__Work order__
Once the line with "This screenshot has height=589, width=1276." is found, write it out along with every line after it, exactly, up to the last line of the entries below. Exclude pictures.

(Beginning of Supplied records)

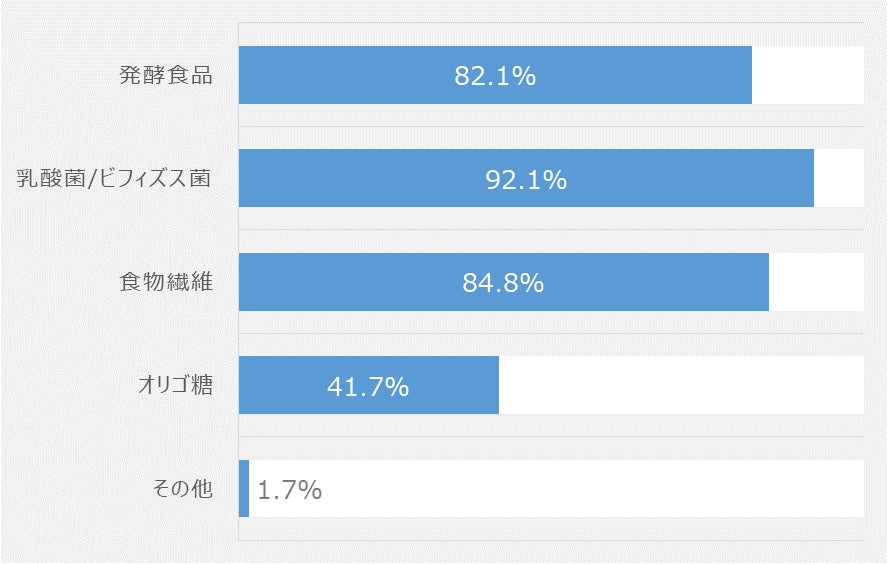Click the その他 category label
Screen dimensions: 887x564
183,488
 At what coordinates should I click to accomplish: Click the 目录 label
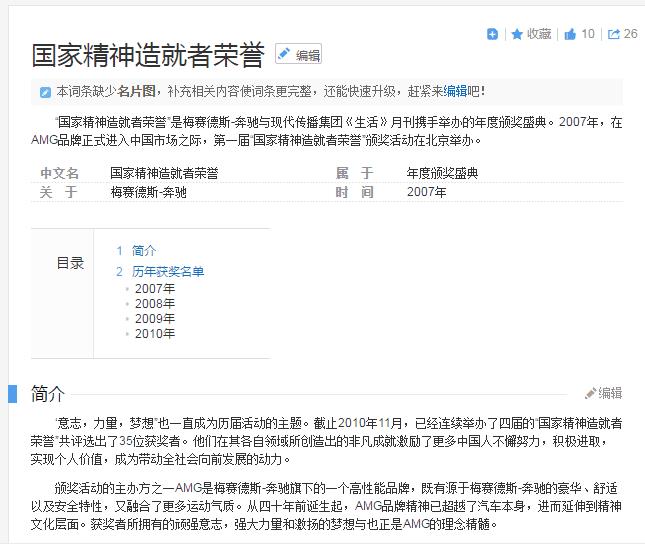click(70, 263)
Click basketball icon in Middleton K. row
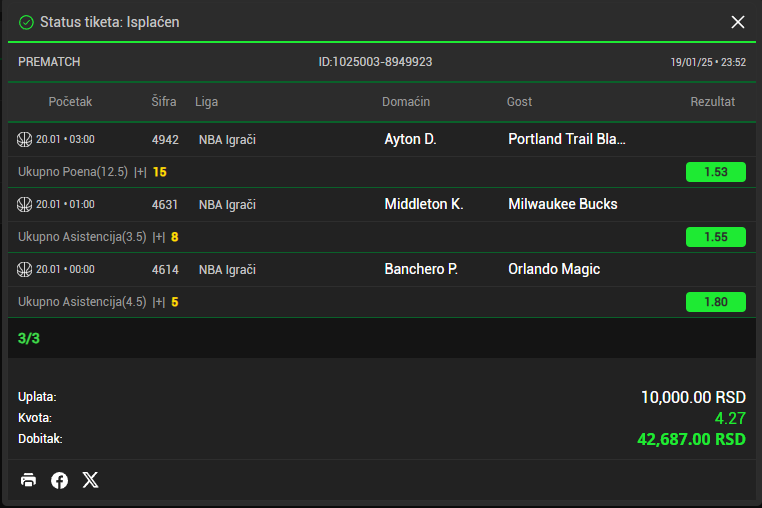 [x=25, y=204]
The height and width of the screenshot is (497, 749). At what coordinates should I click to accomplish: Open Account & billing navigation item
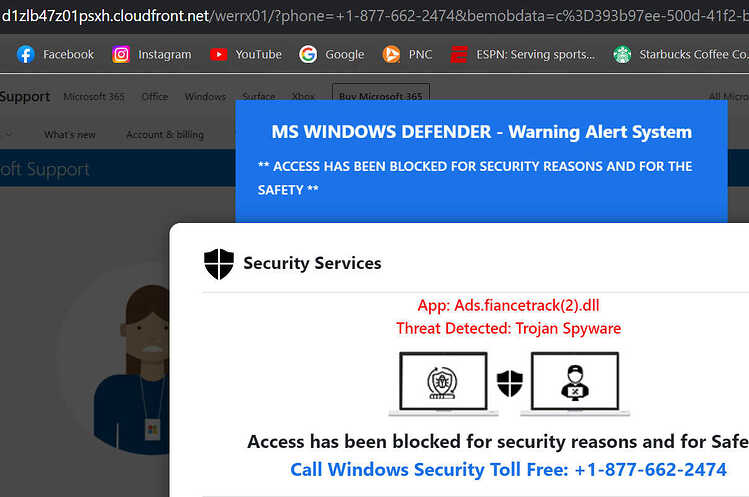[165, 135]
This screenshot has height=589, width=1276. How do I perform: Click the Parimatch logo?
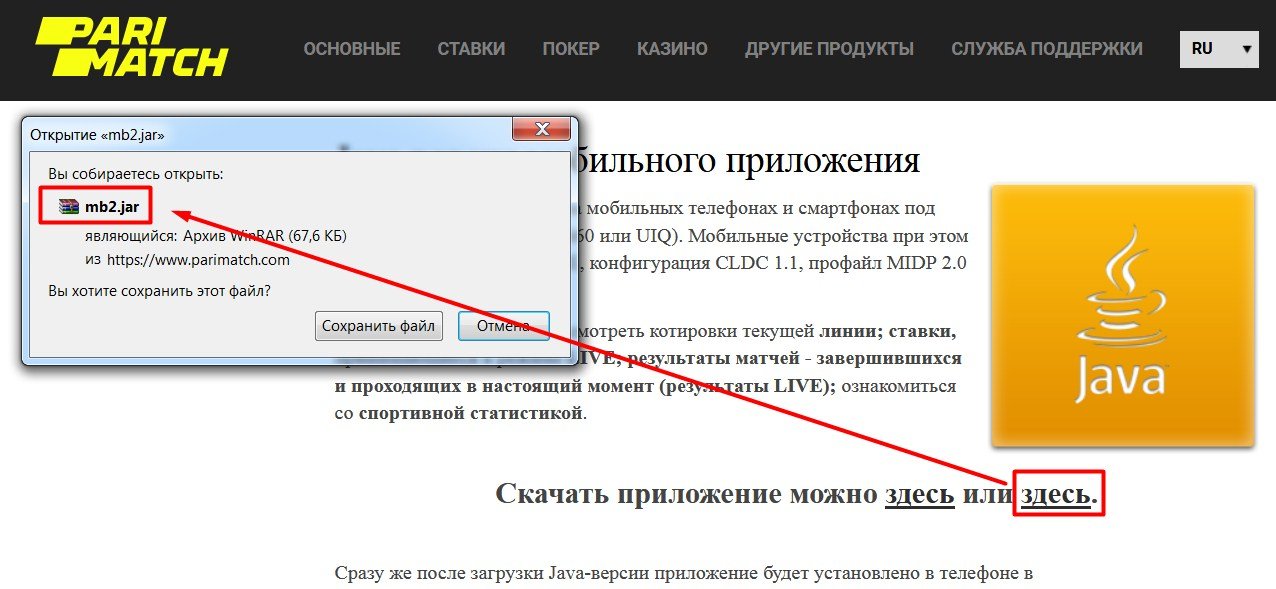click(x=132, y=47)
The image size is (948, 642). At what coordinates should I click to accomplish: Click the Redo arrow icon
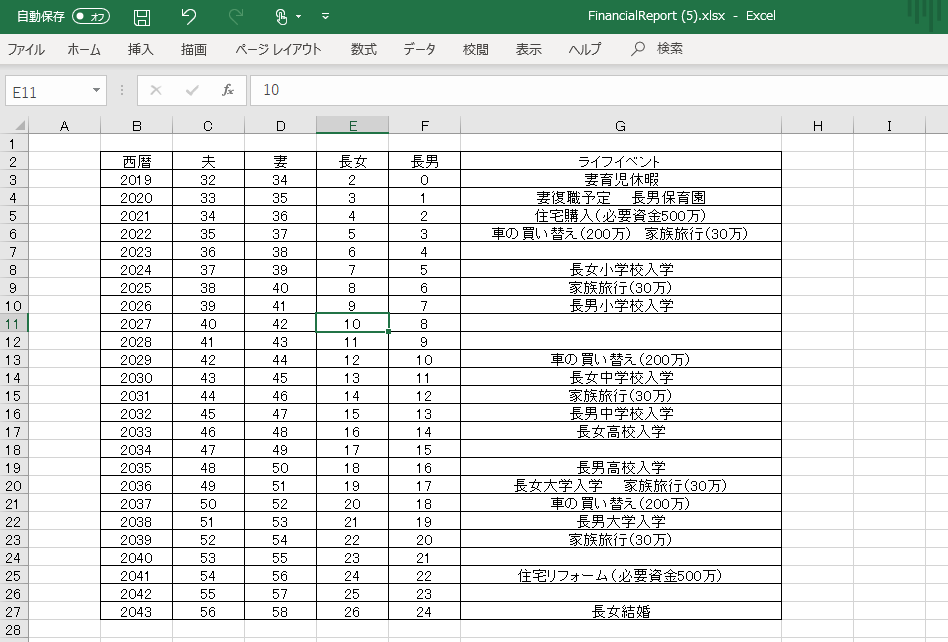tap(236, 17)
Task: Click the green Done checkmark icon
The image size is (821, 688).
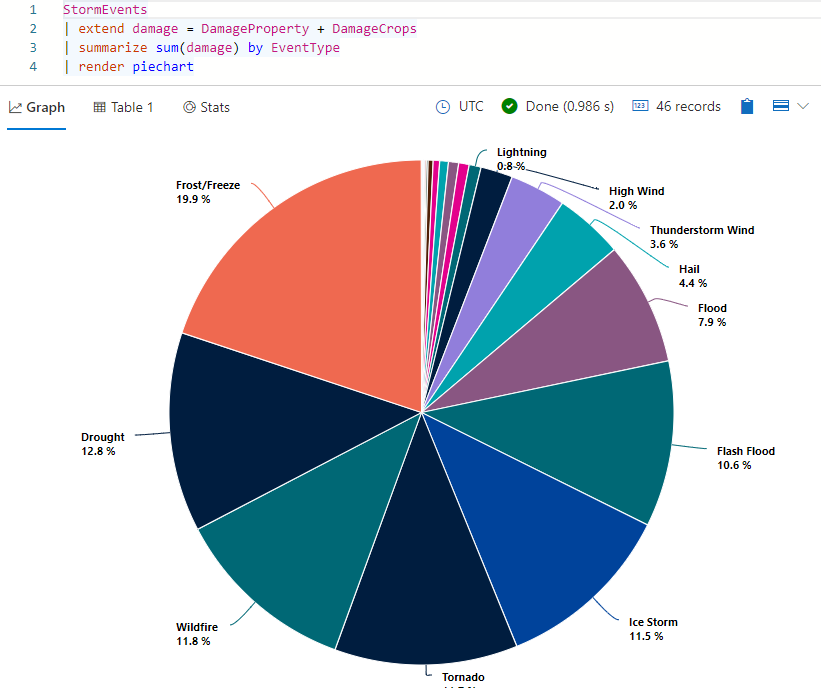Action: pos(509,106)
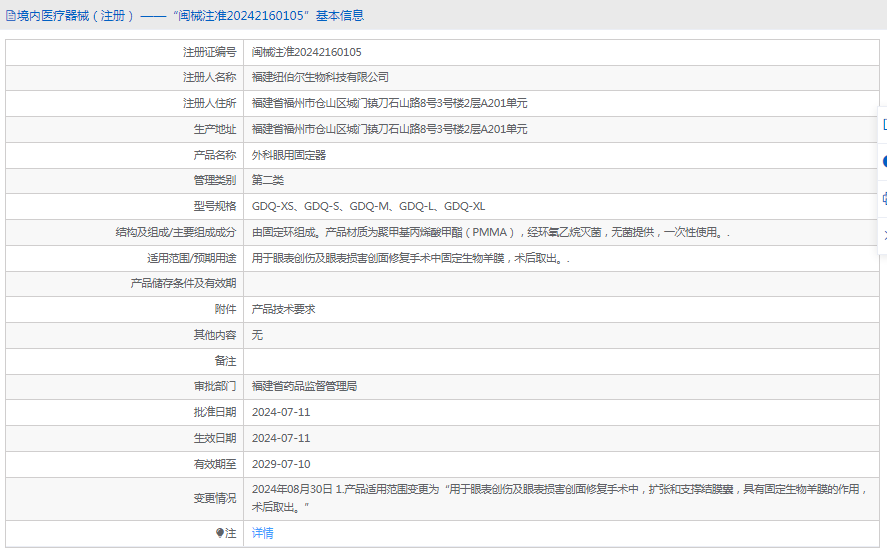This screenshot has width=887, height=557.
Task: Click the model specification GDQ-XS、GDQ-S value
Action: click(x=368, y=206)
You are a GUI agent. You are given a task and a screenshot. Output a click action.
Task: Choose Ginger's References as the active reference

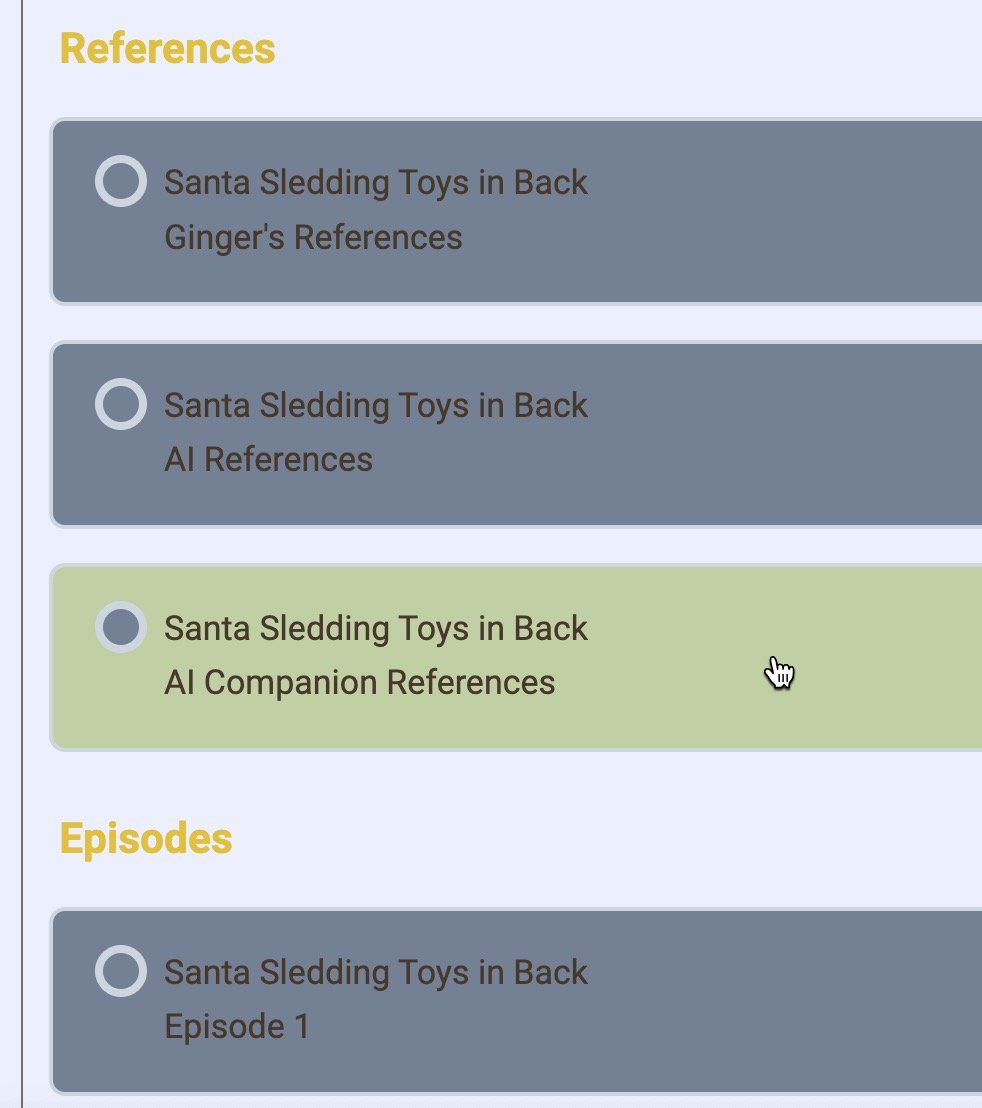tap(121, 181)
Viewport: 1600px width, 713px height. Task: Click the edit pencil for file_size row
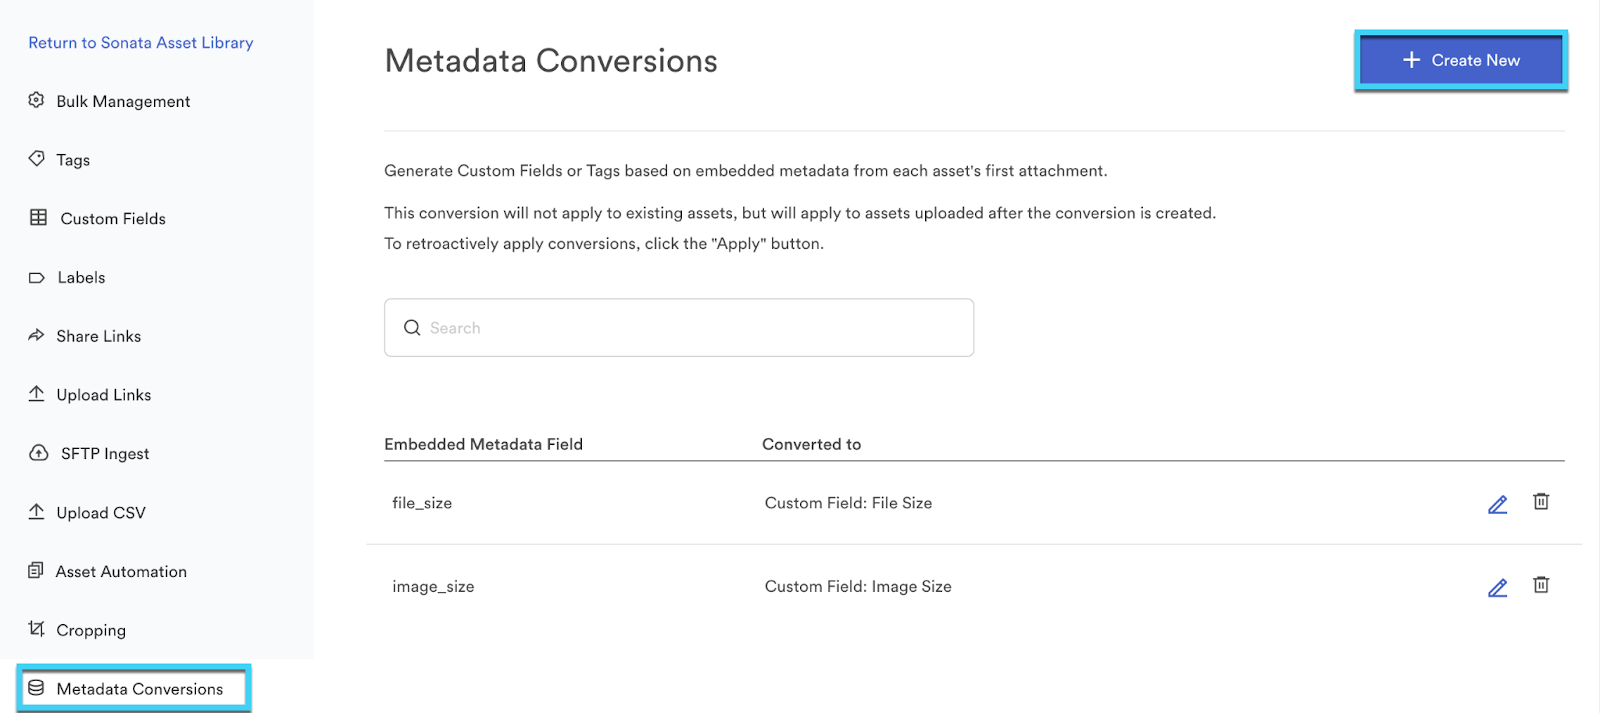click(x=1497, y=505)
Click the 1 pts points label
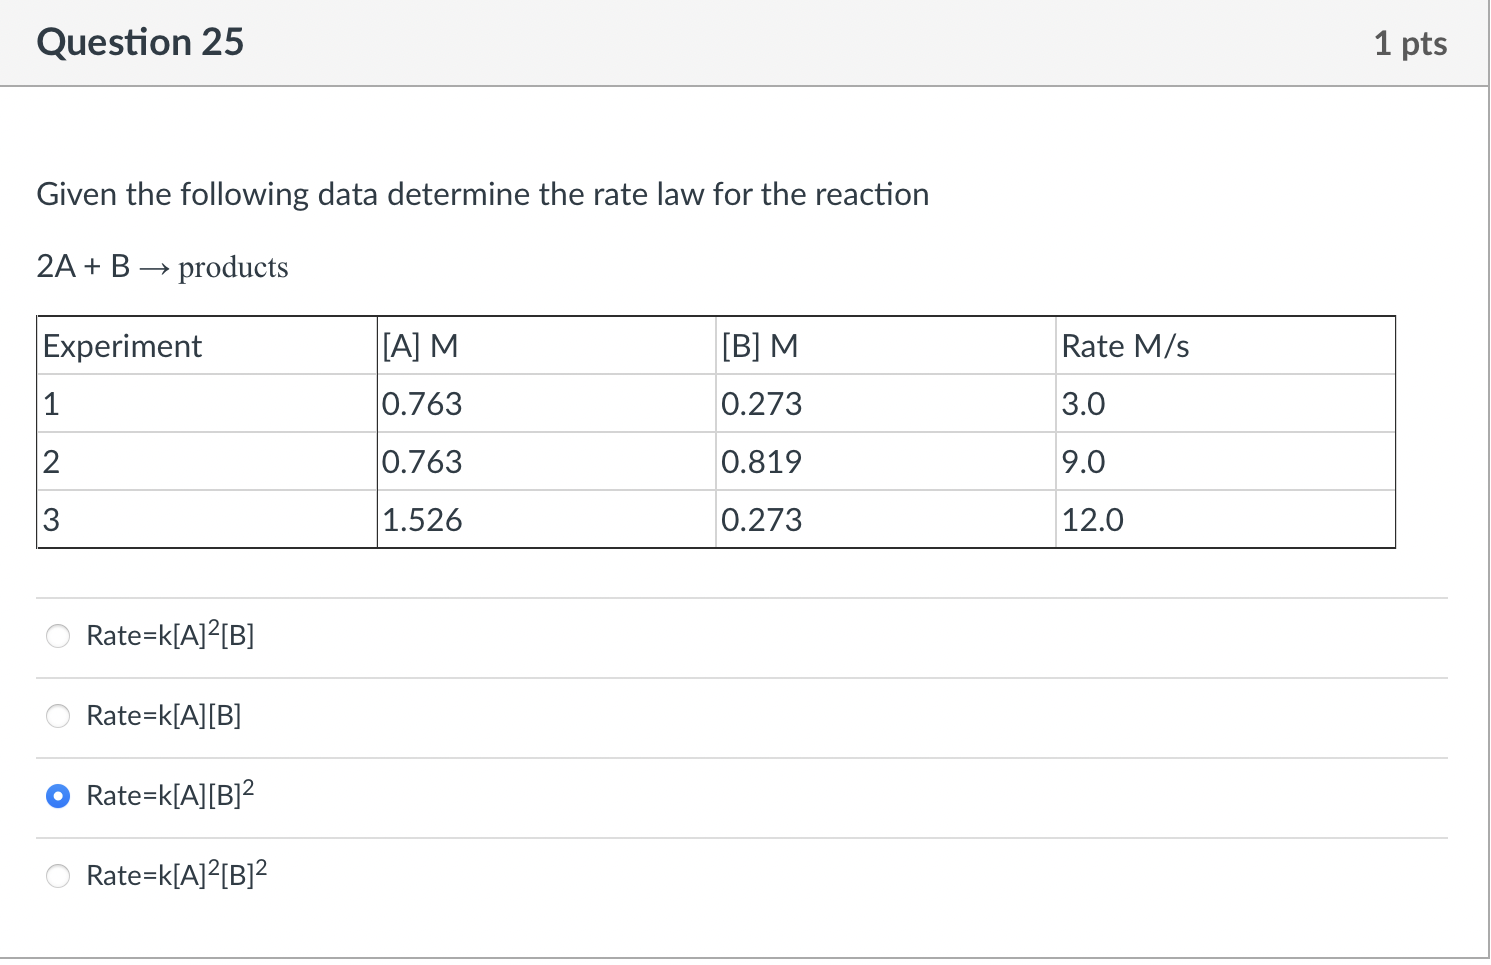The image size is (1491, 965). click(1410, 43)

(End of Supplied records)

__Completed task__
This screenshot has height=589, width=1276. How do I perform: Click the Parimatch logo?
click(x=132, y=47)
The image size is (948, 642). At what coordinates should I click to accomplish: Click the Redo arrow icon
tap(236, 17)
Task: Click the green Done checkmark icon
The image size is (821, 688).
Action: pos(509,106)
This screenshot has width=887, height=557.
Task: Click the model specification GDQ-XS、GDQ-S value
Action: click(x=368, y=206)
You are a GUI agent. You are given a task and a screenshot. Output a click action.
Task: Choose Ginger's References as the active reference

tap(121, 181)
Viewport: 1600px width, 713px height. Task: Click the edit pencil for file_size row
click(x=1497, y=505)
Click the 1 pts points label
The image size is (1491, 965). click(1410, 43)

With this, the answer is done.